§ WORK TO BE COMPLETED
An unchanged copy of each entry below is needed; keep the pictures out of it.

§ DATA EXTRACTS
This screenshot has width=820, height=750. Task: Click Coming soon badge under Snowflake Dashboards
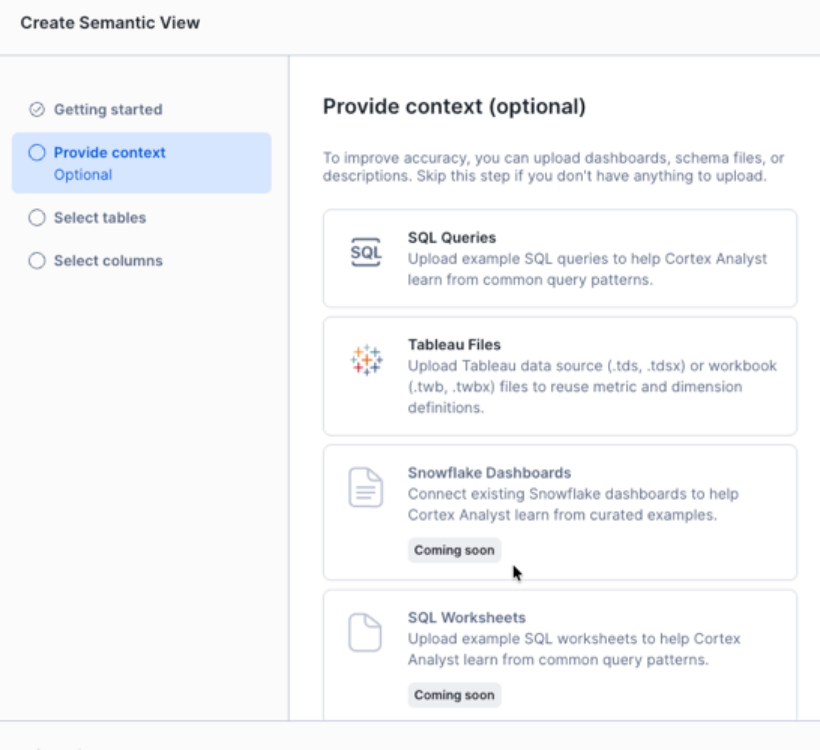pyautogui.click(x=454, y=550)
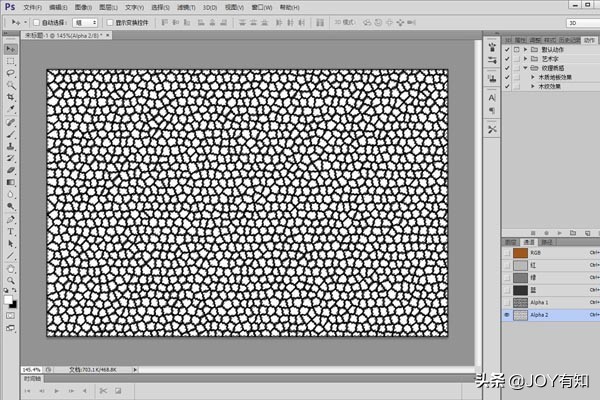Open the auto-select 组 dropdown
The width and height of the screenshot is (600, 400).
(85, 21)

§ TASK OUTPUT
This screenshot has width=820, height=750. Task: Click Coming soon badge under Snowflake Dashboards
pyautogui.click(x=454, y=550)
Open the auto-select 组 dropdown
The width and height of the screenshot is (600, 400).
(85, 21)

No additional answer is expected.